■ SUPPLIED DATA:
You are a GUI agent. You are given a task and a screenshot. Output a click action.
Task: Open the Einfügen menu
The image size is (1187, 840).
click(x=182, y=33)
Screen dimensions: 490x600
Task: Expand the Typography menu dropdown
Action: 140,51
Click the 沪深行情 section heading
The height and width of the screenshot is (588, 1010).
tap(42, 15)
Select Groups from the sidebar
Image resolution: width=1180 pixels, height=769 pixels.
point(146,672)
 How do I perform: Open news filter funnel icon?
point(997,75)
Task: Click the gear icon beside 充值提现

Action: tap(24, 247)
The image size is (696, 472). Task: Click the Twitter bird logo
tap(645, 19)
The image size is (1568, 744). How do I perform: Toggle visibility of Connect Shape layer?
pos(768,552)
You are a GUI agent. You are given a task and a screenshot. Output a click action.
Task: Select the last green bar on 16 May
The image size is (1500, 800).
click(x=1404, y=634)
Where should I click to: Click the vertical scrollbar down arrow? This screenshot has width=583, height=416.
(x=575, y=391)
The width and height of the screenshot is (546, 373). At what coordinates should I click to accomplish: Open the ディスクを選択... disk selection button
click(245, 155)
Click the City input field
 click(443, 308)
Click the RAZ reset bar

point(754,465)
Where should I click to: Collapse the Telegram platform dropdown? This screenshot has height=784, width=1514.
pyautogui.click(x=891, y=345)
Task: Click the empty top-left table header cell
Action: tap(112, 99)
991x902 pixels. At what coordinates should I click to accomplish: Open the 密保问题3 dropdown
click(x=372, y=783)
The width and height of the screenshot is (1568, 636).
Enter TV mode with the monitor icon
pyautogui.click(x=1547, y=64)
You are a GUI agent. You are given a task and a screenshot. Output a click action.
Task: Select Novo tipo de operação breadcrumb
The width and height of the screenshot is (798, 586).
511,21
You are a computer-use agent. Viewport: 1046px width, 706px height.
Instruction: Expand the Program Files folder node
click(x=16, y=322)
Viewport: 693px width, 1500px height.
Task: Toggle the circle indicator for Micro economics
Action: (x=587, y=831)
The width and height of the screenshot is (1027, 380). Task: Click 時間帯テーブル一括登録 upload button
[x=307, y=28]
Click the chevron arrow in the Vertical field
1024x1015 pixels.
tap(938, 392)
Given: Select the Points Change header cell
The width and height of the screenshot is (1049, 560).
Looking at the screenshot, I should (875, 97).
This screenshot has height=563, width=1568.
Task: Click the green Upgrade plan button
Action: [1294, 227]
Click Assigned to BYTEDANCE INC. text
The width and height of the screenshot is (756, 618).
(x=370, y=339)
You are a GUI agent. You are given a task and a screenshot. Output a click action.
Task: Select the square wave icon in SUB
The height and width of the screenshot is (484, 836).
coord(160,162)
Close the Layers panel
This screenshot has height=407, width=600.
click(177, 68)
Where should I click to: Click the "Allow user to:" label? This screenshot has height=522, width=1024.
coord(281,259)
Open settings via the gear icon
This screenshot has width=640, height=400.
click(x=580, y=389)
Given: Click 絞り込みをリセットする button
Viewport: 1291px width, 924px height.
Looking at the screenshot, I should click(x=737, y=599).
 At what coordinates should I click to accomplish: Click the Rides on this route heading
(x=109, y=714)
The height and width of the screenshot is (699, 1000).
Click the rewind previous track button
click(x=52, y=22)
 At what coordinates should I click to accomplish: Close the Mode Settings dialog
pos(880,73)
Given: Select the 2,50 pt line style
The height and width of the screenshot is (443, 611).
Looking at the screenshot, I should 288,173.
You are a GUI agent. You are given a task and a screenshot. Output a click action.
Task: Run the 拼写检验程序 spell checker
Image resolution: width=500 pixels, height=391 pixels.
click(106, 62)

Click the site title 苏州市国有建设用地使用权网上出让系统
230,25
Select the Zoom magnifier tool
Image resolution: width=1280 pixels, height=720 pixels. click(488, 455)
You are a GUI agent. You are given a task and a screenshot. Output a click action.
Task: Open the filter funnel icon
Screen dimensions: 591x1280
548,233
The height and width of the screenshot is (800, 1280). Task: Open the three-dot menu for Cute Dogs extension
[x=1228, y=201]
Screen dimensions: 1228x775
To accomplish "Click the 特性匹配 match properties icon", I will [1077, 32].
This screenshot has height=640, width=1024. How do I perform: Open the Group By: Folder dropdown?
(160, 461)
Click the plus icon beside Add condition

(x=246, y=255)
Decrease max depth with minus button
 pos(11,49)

■ WHAT YOU SHOULD DO: In the listing above, locate the line with "The height and width of the screenshot is (443, 611)." and the line with "Task: Run the 拼写检验程序 spell checker", then extract exactly those lines and every line between them, and nothing more.

■ SOLUTION FOR THIS EXERCISE:
The height and width of the screenshot is (443, 611).
Looking at the screenshot, I should 288,173.
You are a GUI agent. You are given a task and a screenshot. Output a click action.
Task: Run the 拼写检验程序 spell checker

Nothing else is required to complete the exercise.